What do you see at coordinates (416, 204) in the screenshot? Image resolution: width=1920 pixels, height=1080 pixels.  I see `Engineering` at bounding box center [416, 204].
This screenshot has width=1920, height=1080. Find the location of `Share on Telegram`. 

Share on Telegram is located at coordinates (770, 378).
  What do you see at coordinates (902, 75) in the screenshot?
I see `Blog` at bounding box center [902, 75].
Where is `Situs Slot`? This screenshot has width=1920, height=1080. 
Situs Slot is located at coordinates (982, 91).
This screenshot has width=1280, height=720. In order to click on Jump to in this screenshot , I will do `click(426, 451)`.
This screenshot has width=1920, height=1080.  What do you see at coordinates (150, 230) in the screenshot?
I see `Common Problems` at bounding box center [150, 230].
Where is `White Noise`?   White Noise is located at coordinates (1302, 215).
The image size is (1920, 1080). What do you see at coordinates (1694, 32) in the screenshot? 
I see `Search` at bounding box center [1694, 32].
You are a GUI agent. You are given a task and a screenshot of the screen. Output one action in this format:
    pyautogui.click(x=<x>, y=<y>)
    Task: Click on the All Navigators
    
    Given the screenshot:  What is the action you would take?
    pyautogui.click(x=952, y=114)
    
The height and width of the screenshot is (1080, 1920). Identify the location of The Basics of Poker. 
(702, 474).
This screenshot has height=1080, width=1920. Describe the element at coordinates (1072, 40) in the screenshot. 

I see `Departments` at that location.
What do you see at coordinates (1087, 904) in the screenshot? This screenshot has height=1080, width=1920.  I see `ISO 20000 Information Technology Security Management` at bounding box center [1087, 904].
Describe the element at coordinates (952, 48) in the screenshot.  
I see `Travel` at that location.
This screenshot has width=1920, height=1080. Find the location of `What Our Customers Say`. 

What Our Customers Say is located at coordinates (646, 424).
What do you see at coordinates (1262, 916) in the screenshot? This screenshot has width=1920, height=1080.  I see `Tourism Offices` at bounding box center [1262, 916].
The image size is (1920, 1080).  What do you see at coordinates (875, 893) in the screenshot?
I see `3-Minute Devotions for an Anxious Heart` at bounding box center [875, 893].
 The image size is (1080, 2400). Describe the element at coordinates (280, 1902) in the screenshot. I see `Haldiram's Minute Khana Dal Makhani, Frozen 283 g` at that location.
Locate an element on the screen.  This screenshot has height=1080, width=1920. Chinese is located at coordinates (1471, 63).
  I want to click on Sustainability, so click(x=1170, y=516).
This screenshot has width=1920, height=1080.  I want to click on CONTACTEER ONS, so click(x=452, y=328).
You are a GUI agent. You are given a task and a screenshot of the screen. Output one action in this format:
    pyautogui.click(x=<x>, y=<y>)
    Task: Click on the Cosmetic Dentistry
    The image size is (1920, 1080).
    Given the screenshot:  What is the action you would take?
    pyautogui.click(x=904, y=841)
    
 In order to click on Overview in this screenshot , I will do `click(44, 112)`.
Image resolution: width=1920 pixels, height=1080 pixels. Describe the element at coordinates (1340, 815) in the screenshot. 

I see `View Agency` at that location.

Directions for this task: Reproduce every one of the entries above word for word, without changing any of them.

Task answer:
What do you see at coordinates (416, 204) in the screenshot? Image resolution: width=1920 pixels, height=1080 pixels.  I see `Engineering` at bounding box center [416, 204].
This screenshot has width=1920, height=1080. Find the location of `Share on Telegram`. 

Share on Telegram is located at coordinates (770, 378).
  What do you see at coordinates (902, 75) in the screenshot?
I see `Blog` at bounding box center [902, 75].
Where is `Situs Slot`? This screenshot has width=1920, height=1080. 
Situs Slot is located at coordinates (982, 91).
This screenshot has width=1280, height=720. In order to click on Jump to in this screenshot , I will do `click(426, 451)`.
This screenshot has width=1920, height=1080.  What do you see at coordinates (150, 230) in the screenshot?
I see `Common Problems` at bounding box center [150, 230].
Where is `White Noise`?   White Noise is located at coordinates (1302, 215).
The image size is (1920, 1080). What do you see at coordinates (1694, 32) in the screenshot? 
I see `Search` at bounding box center [1694, 32].
You are a GUI agent. You are given a task and a screenshot of the screen. Output one action in this format:
    pyautogui.click(x=<x>, y=<y>)
    Task: Click on the All Navigators
    
    Given the screenshot:  What is the action you would take?
    pyautogui.click(x=952, y=114)
    
The height and width of the screenshot is (1080, 1920). Identify the location of The Basics of Poker. 
(702, 474).
This screenshot has height=1080, width=1920. Describe the element at coordinates (1072, 40) in the screenshot. 

I see `Departments` at that location.
What do you see at coordinates (1087, 904) in the screenshot? This screenshot has height=1080, width=1920.  I see `ISO 20000 Information Technology Security Management` at bounding box center [1087, 904].
Describe the element at coordinates (952, 48) in the screenshot.  
I see `Travel` at that location.
This screenshot has width=1920, height=1080. Find the location of `What Our Customers Say`. 

What Our Customers Say is located at coordinates (646, 424).
What do you see at coordinates (1262, 916) in the screenshot? This screenshot has width=1920, height=1080.  I see `Tourism Offices` at bounding box center [1262, 916].
The image size is (1920, 1080).  What do you see at coordinates (875, 893) in the screenshot?
I see `3-Minute Devotions for an Anxious Heart` at bounding box center [875, 893].
 The image size is (1080, 2400). Describe the element at coordinates (280, 1902) in the screenshot. I see `Haldiram's Minute Khana Dal Makhani, Frozen 283 g` at that location.
Locate an element on the screen.  This screenshot has height=1080, width=1920. Chinese is located at coordinates (1471, 63).
  I want to click on Sustainability, so click(x=1170, y=516).
This screenshot has width=1920, height=1080.  I want to click on CONTACTEER ONS, so click(x=452, y=328).
You are a GUI agent. You are given a task and a screenshot of the screen. Output one action in this format:
    pyautogui.click(x=<x>, y=<y>)
    Task: Click on the Cosmetic Dentistry
    The image size is (1920, 1080).
    Given the screenshot:  What is the action you would take?
    pyautogui.click(x=904, y=841)
    
 In order to click on Overview in this screenshot , I will do `click(44, 112)`.
Image resolution: width=1920 pixels, height=1080 pixels. Describe the element at coordinates (1340, 815) in the screenshot. 

I see `View Agency` at that location.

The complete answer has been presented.